(Action item): Transcribe exactly, and only, the lines that fall between the line containing "907x724 pixels." and the last line of the material, both ends included, omitting any pictures.

(Input data):
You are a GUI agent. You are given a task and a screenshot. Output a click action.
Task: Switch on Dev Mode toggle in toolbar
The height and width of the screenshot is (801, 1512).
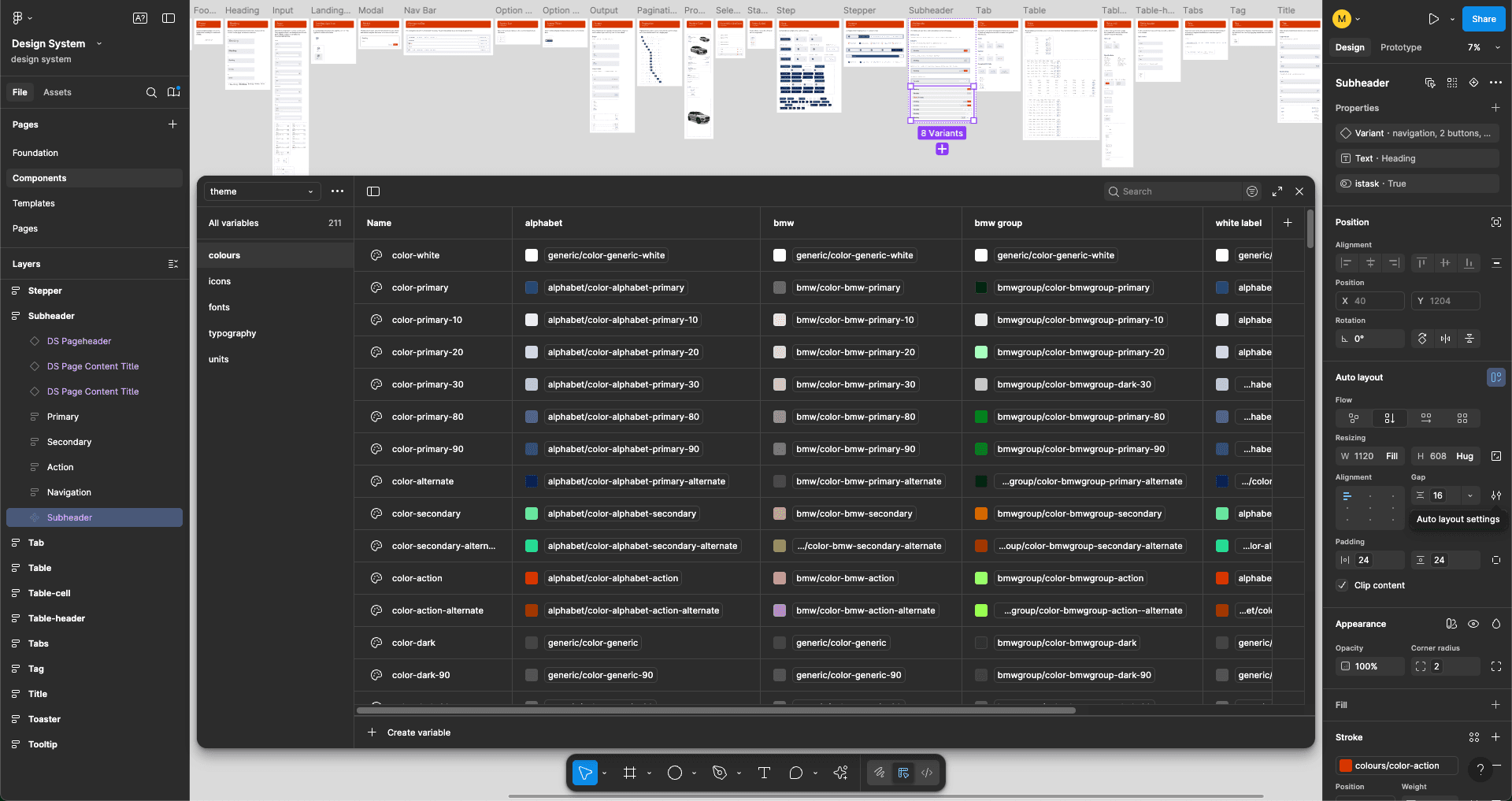[927, 773]
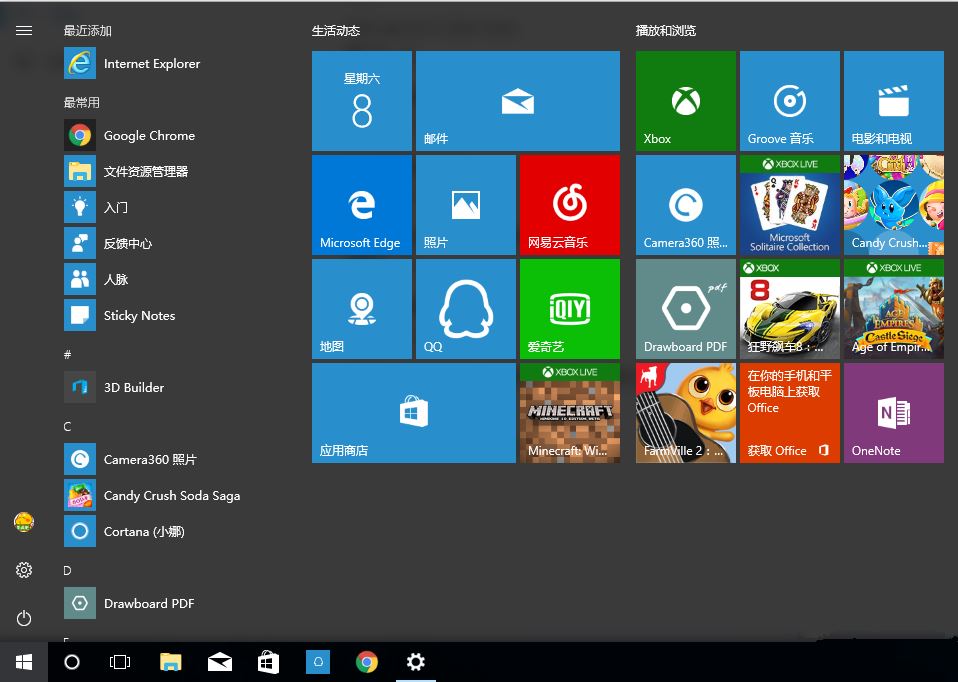Open the NetEase Cloud Music tile
The width and height of the screenshot is (958, 682).
coord(569,205)
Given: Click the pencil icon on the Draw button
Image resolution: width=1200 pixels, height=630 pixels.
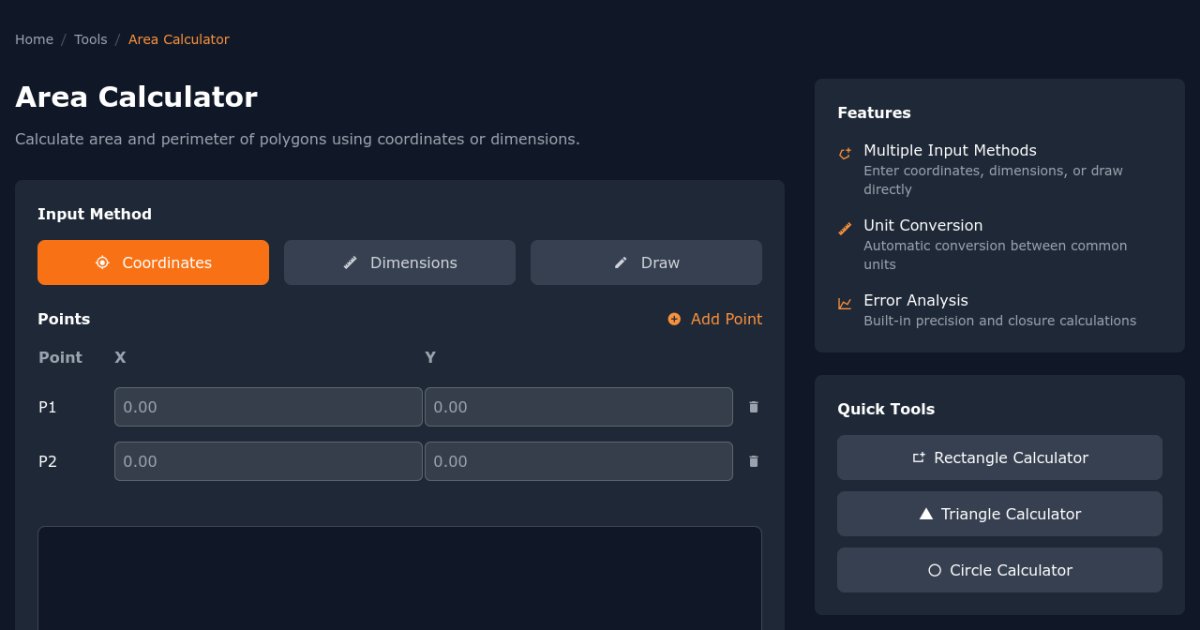Looking at the screenshot, I should [620, 262].
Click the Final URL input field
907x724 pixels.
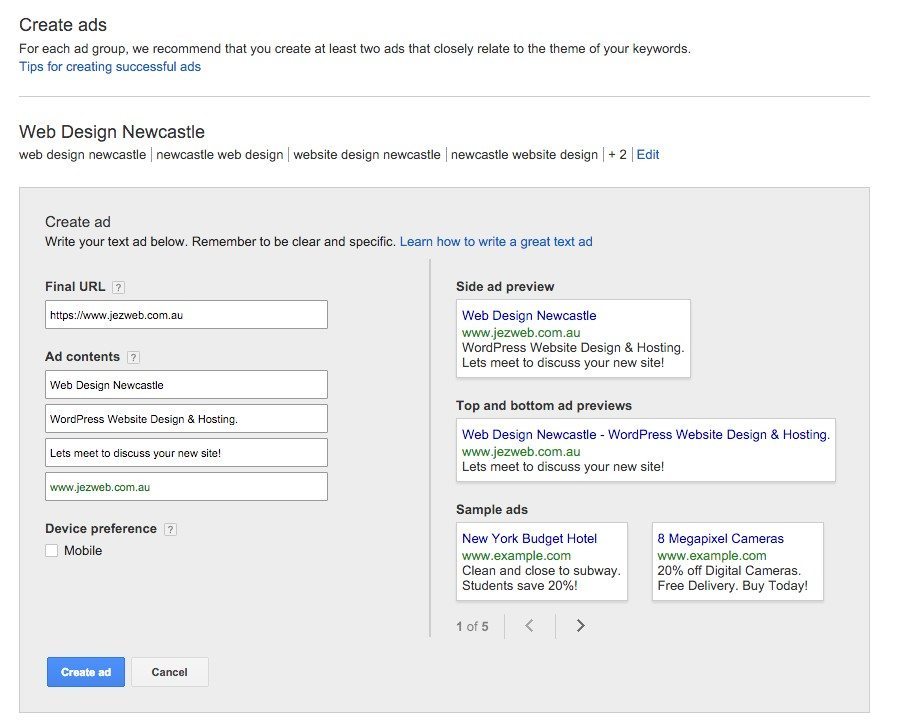[186, 314]
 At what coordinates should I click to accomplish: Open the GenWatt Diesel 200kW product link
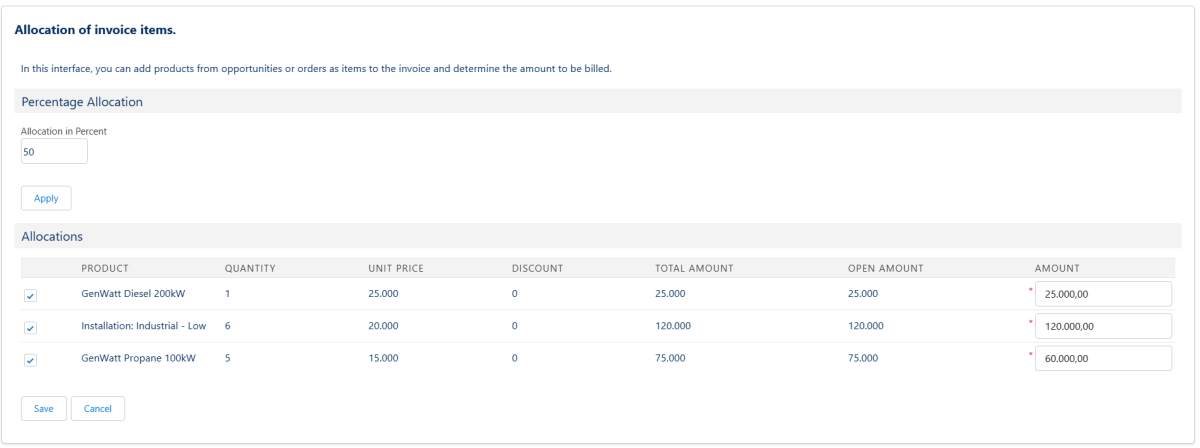click(x=133, y=294)
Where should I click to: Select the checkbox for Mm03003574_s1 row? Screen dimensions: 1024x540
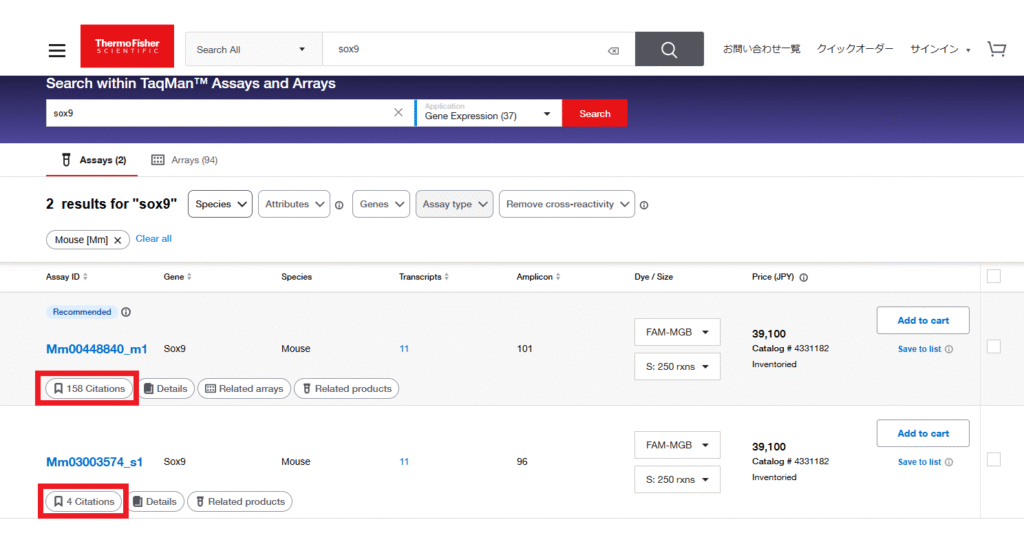(x=993, y=459)
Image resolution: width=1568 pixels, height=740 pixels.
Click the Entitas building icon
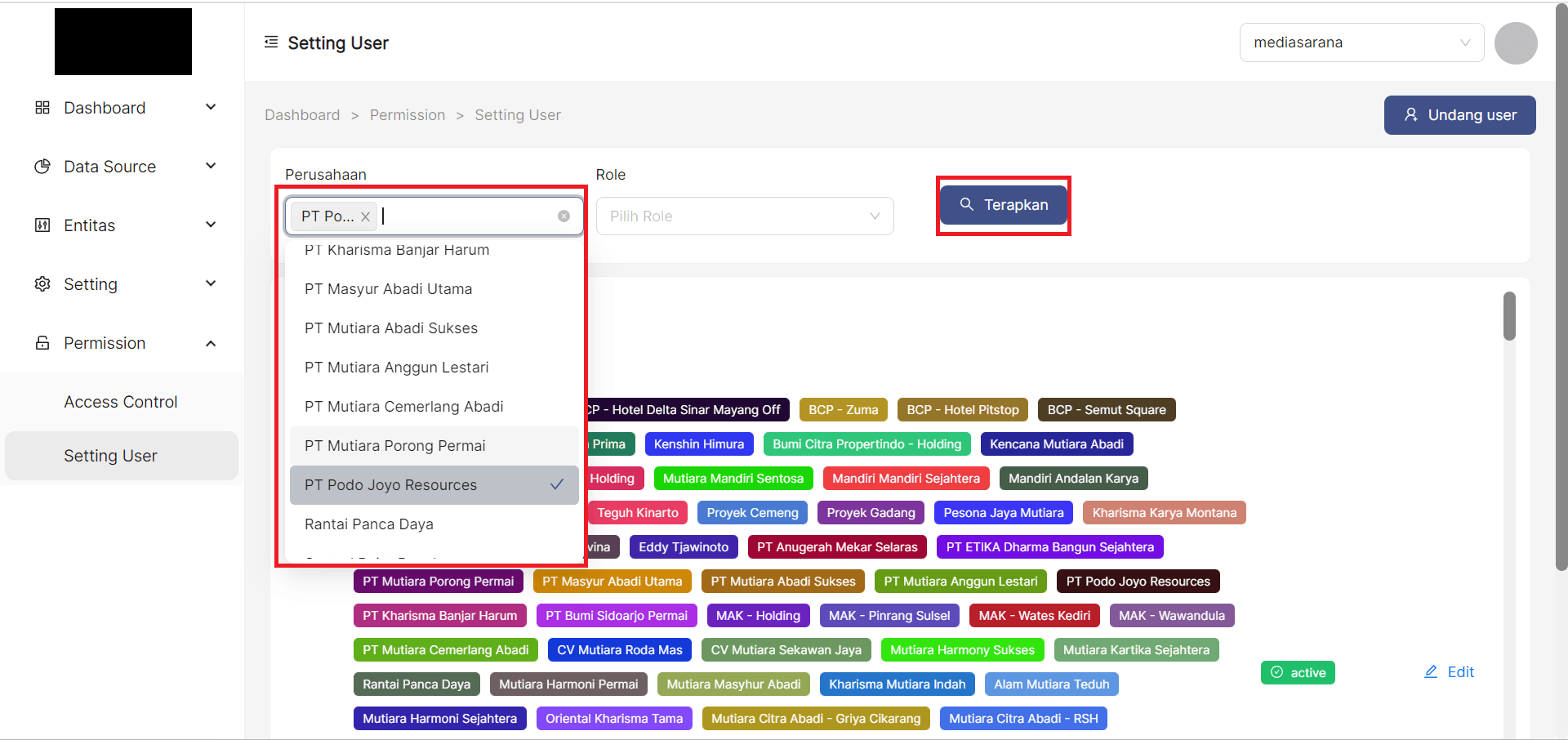tap(42, 225)
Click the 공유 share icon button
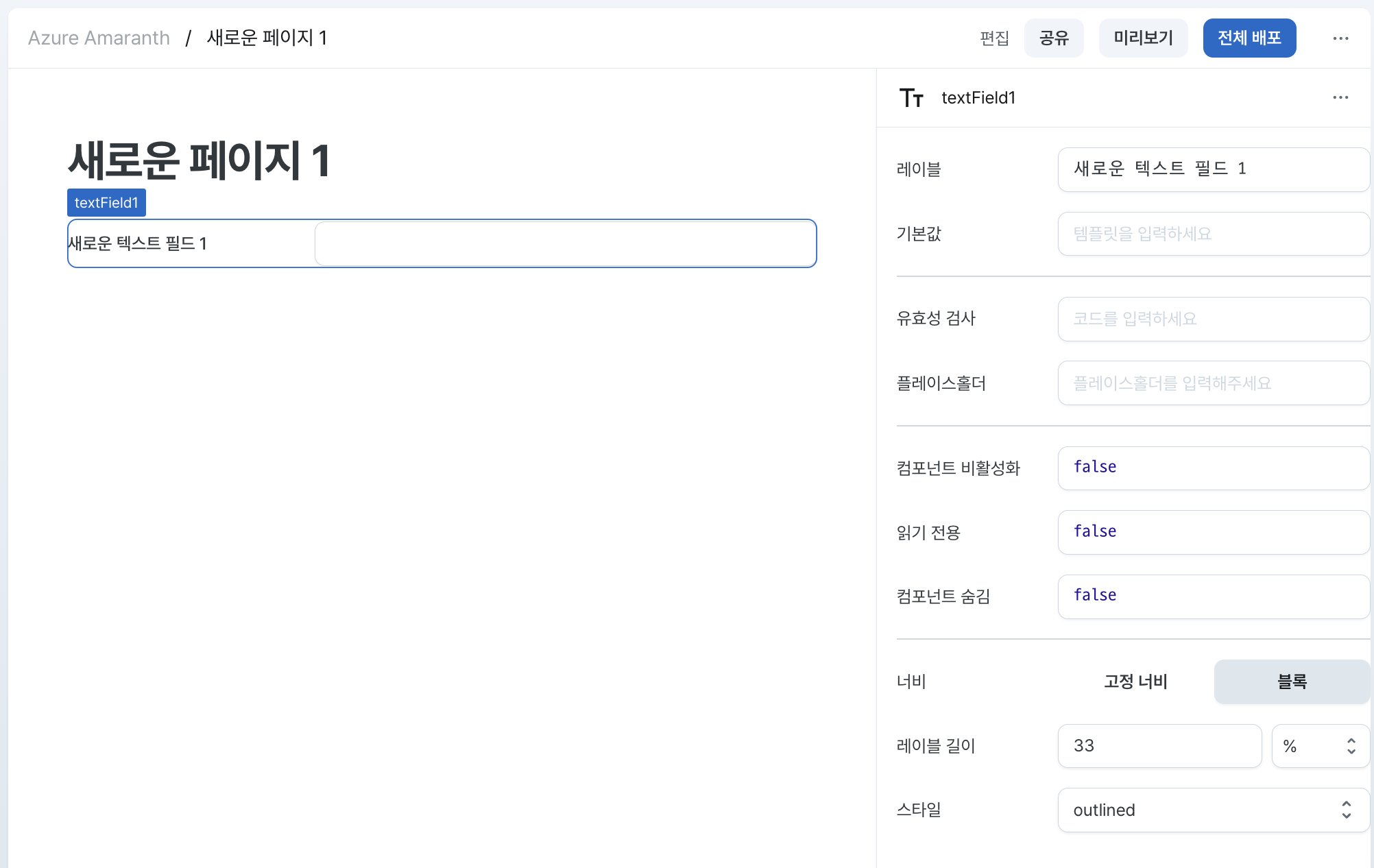 click(x=1054, y=38)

(Answer box):
907x724 pixels.
[186, 314]
 At what coordinates should I click to accomplish: Open the GenWatt Diesel 200kW product link
click(x=133, y=294)
Where should I click to: Select the checkbox for Mm03003574_s1 row? Screen dimensions: 1024x540
(x=993, y=459)
Image resolution: width=1568 pixels, height=740 pixels.
Click the Entitas building icon
tap(42, 225)
Click the 공유 share icon button
 click(x=1054, y=38)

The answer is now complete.